WHAT YOU WILL DO:
(A) In the passage on comparing cardinal numbers, edit the part from "are fulfilled, it" to "to one another." by replacing "aggregates" with "sets".
(B) In the passage on comparing cardinal numbers, what do the two conditions express about the cardinal numbers of the two aggregates?

TEXT EXTRACT:
If for two aggregates ${\displaystyle M}$ and ${\displaystyle N}$ with the cardinal numbers ${\displaystyle {\mathfrak {a}}={\overline {\overline {M}}}}$ and ${\displaystyle {\mathfrak {b}}={\overline {\overline {N}}}}$, both the conditions:

(a) There is no part of ${\displaystyle M}$ which is equivalent to ${\displaystyle N}$,
(b) There is a part ${\displaystyle N_{1}}$ of ${\displaystyle N}$, such that ${\displaystyle N_{1}\sim M}$,

are fulfilled, it is obvious that these conditions still hold if in them ${\displaystyle M}$ and ${\displaystyle N}$ are replaced by two equivalent aggregates ${\displaystyle M'}$ and ${\displaystyle N'}$. Thus they express a definite relation of the cardinal numbers ${\displaystyle {\mathfrak {a}}}$ and ${\displaystyle {\mathfrak {b}}}$ to one another.

AVAILABLE DATA:

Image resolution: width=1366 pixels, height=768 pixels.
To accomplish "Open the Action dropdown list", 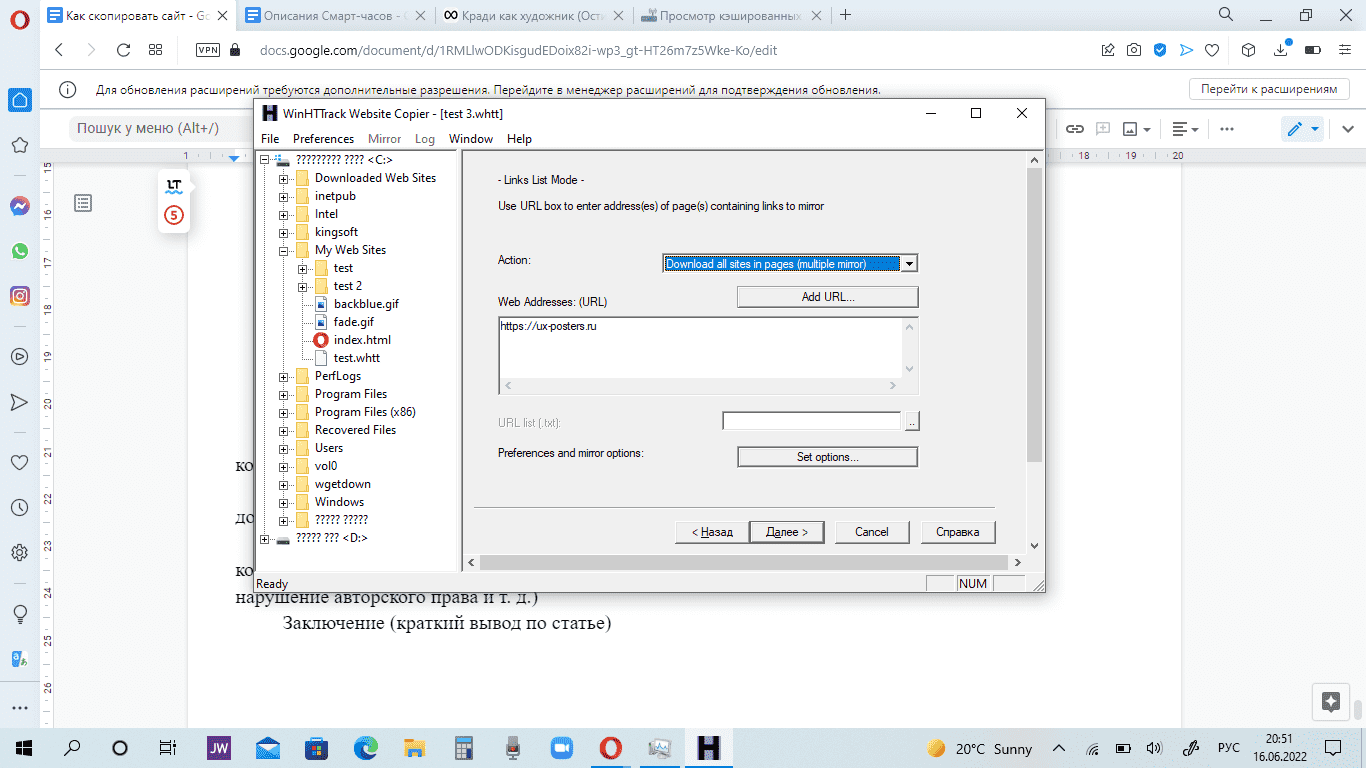I will pyautogui.click(x=908, y=264).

WRITTEN ANSWERS:
(A)
are fulfilled, it is obvious that these conditions still hold if in them ${\displaystyle M}$ and ${\displaystyle N}$ are replaced by two equivalent sets ${\displaystyle M'}$ and ${\displaystyle N'}$. Thus they express a definite relation of the cardinal numbers ${\displaystyle {\mathfrak {a}}}$ and ${\displaystyle {\mathfrak {b}}}$ to one another.

(B) They express a definite relation of the cardinal numbers 𝔞 and 𝔟 to one another.